Весь вечер мы листали справочник Американской поэзии, перечисляя людей, которые нам нравились, и вдруг одновременно вспомнили поэта, которого обычно не замечает публика: Уэлдон Киис. Мы произнесли его имя почти одновременно.
Он был потрясающе великодушен. Однажды, незадолго до смерти, он вновь предложил мне себя в качестве переводчика одного стихотворения о Флоренции, "Ветер во Флоренции", сделал несколько вариантов, и мы о них спорили. Потом он улетел в Англию, а когда возвращался домой, умер в такси, по дороге из аэропорта Кеннеди.
Да, не очень много я рассказал вам о нашем знакомстве.
Я лишь однажды видел Лоуэлла читающим свои стихи, в 1976 году, и меня поразило тогда то, как тихо он говорил и каким разбитым, изломанным он выглядел. Так, как будто жизнь опустошила, выпотрошила его. Вам, как поэту, не страшно было видеть чувствительного, восприимчивого человека, поэта, настолько изломанным? Не это ли судьба поэта?
Не думаю, что это было так, хотя, думаю, иногда Лоуэлл мог произвести подобное впечатление, в особенности своими чисто физическими внешними данными: манерой движения, осанкой, сутулостью, делающей его неуверенным. Он мог произвести впечатление человека опустошенного.
Как человек, как поэт, он был чем угодно, но не опустошенным. Он определенно делал то, что я находил чрезвычайно привлекательным. Я знаю о немалых разногласиях среди людей моей профессии, среди критики, относительно, например, его поздних книг. У меня есть собственная теория о нерифмованных сонетах Лоуэлла. Я думаю, каждый поэт имеет огромное желание оправдать свое каждодневное существование, следовательно, он чрезвычайно завидует художнику, который пишет ежедневно. Каждый хочет писать каждый день, иначе к концу дня существование твое лишается смысла, ты просто не имеешь права существовать. И Лоуэлл нашел форму, в которой он мог говорить, писать о чем угодно. Мне чрезвычайно нравятся эти вещи, именно за их произвольность, за их эквивалентность каждодневному, за самоуправство мысли.

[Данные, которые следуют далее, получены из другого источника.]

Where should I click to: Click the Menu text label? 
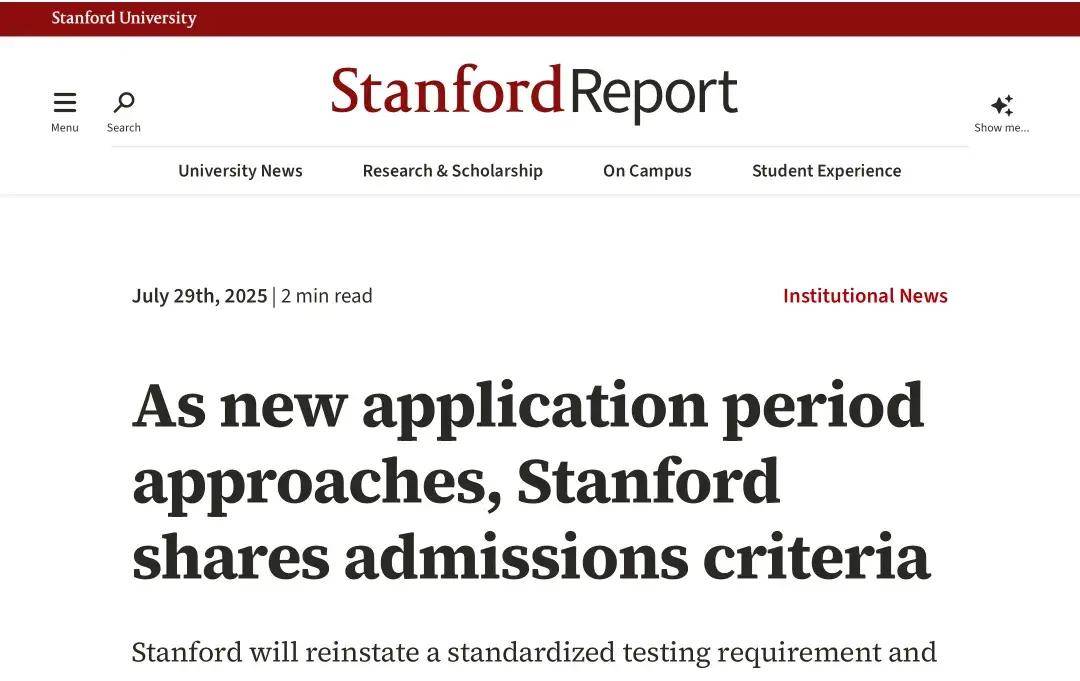pyautogui.click(x=65, y=127)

Иногда эти вещи могли быть отвлеченными, но мне нравится отвлеченность так же, как мне не нравится реализм в той степени, когда искусство начинает страдать от реализма. Но великий поэт приучает любить и слабость, потому что он дает ощущение пропорции, потому что он показывает путь, по которому идет. Буквально. Он мне чрезвычайно нравится. Если откровенно, я предпочитаю его ранние вещи, такие, как "Lord Weary's Castle" и "The Mills of the Kavanaughs", за силу, как у Марло, за энергию его стиля. Я сожалею, что он изменил этот стиль на тот, который, возможно, показался ему более современным.
Я думаю, что это связано с ситуацией на поэтическом рынке, возникшей в конце шестидесятых — начале семидесятых, в связи с влиянием Западного побережья — то есть быть с ними на равных, не устареть, использовать средства выражения, превалирующие на Западном побережье. Тем не менее когда вам нравится кто-то, то он вам весь нравится просто потому, что каждый поэт помимо всего, по сути, это миф. И поэт, когда он пишет стихи, просто совершает подвиги, как Геракл с его двенадцатью подвигами. Важна цельность. Думаю, в этом дело.
Вы решили написать вашу элегию, посвященную Лоуэллу, на английском. Это единственное стихотворение, написанное вами на английском в "Части речи".
Я хотел писать его, конечно, по-русски, но потом подумал, что ему больше понравится, если я напишу по- английски. Я сделал это просто потому, что хотел доставить ему удовольствие.